### Text segment

The Corvallis School Board took a step last week toward possibly hiring a sustainability coordinator for the school district at some point in the future.
The board voted to create a salary schedule for the position, so district staff members could include funding for the position in a future budget. The vote does not mean the district will now go out and hire a sustainability coordinator. But it does smooth the way for the district to make such a hire.
The discussion over the position was interesting in part because it revealed divisions on the board over whether the position is worth funding. The eventual vote to create the salary schedule for the job was 4-2, but at least one of the trustees who voted for it, Sarah Finger McDonald, said she did so reluctantly.
Materials for the board's meeting last week described the sustainability coordinator position as a contract, nonunion position with a salary range of $54,000 to $59,000.
Board members and others advocating for the position say that it would allow the district to audit and coordinate the various sustainability efforts underway throughout the district. And the truth is that there might very well be some merit to that.
But let us offer some criteria that the board could use to assess not just this proposal, but any proposal that gets pitched to the board. Trustees might want to keep these criteria handy, especially in the months leading up to the May election at which taxpayers will be asked to pass judgment on a proposed $199 million bond to replace and upgrade district facilities.

######
### Available data

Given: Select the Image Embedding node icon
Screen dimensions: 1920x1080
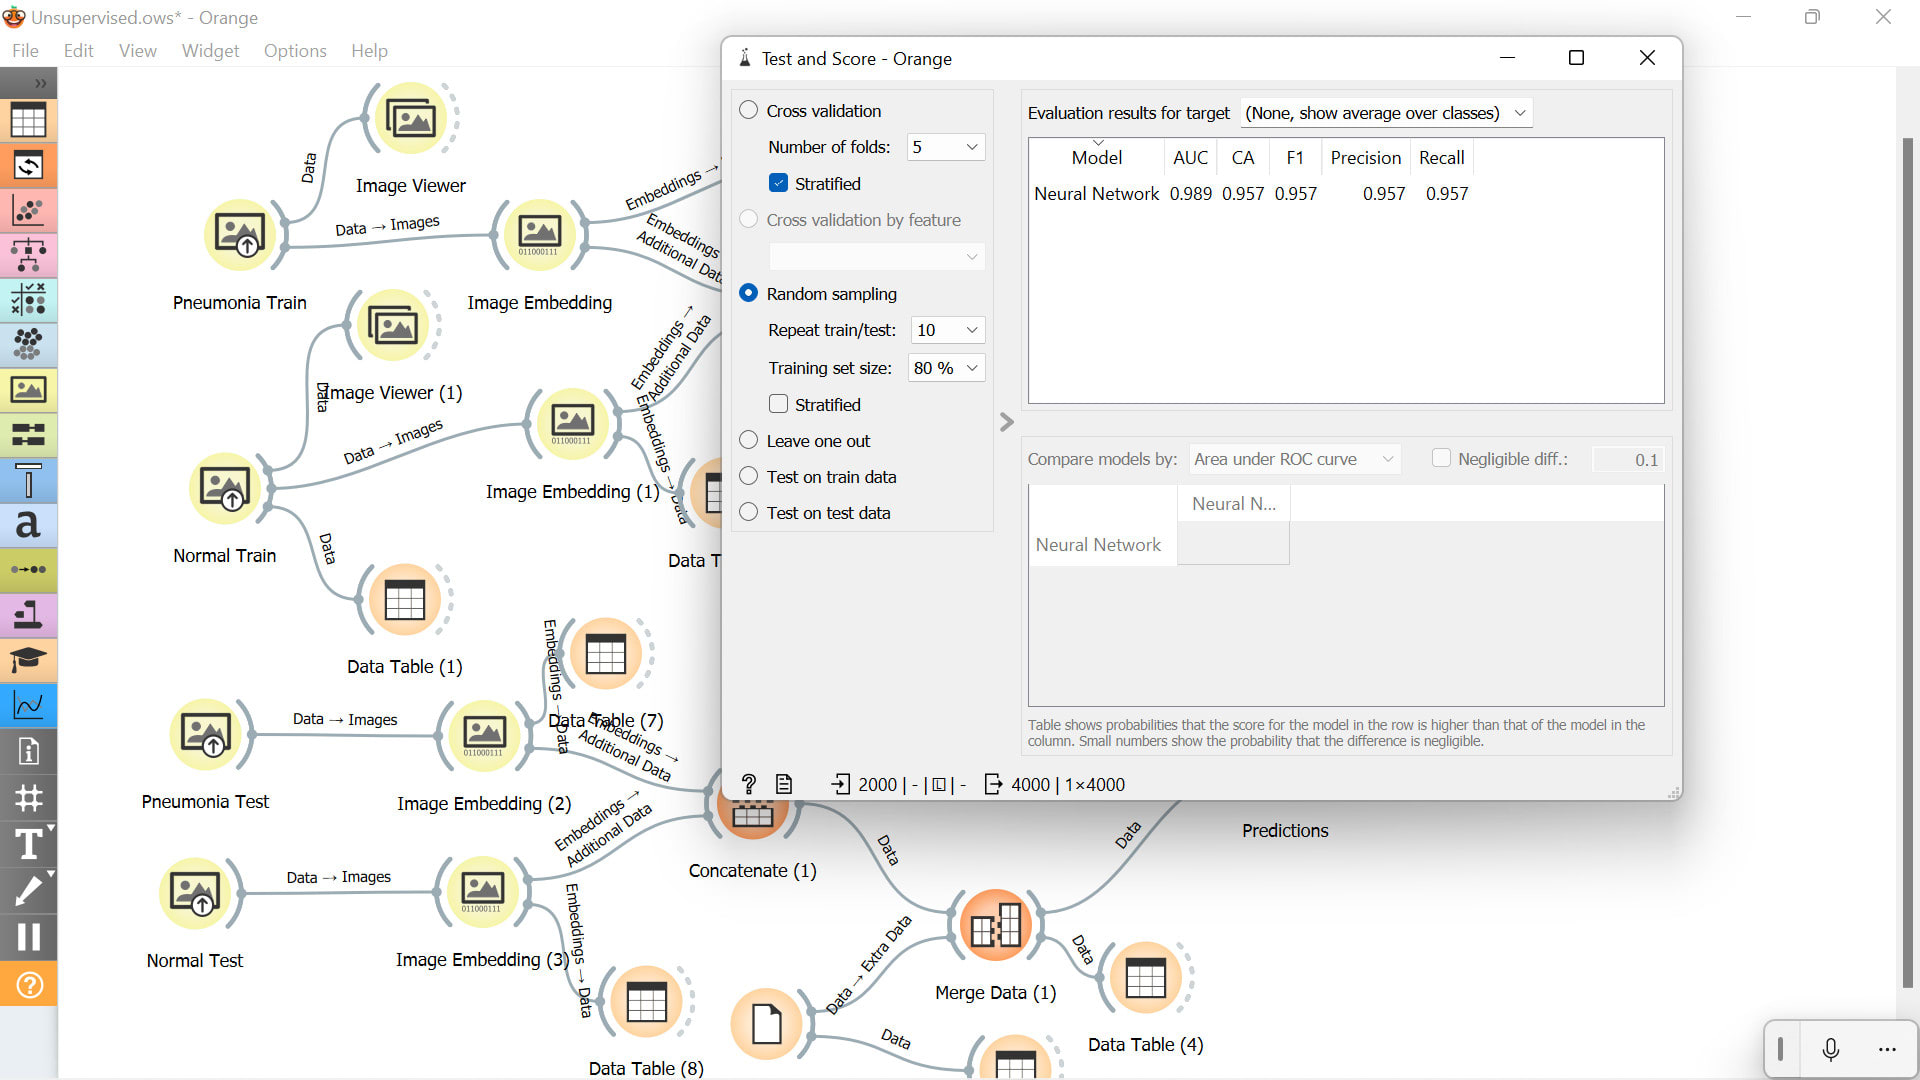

######

→ **Parts of the exercise**
A. In the editorial on the Corvallis School Board, what salary range did the materials for last week's meeting give for the sustainability coordinator position?
B. List every dollar figure that appears in the editorial on the Corvallis School Board.
C. Reproduce the editorial on the Corvallis School Board word for word from "Materials for the" to "merit to that.".

→ **Problem solutions**
A. $54,000 to $59,000

B. $54,000, $59,000, $199 million

C.
Materials for the board's meeting last week described the sustainability coordinator position as a contract, nonunion position with a salary range of $54,000 to $59,000.
Board members and others advocating for the position say that it would allow the district to audit and coordinate the various sustainability efforts underway throughout the district. And the truth is that there might very well be some merit to that.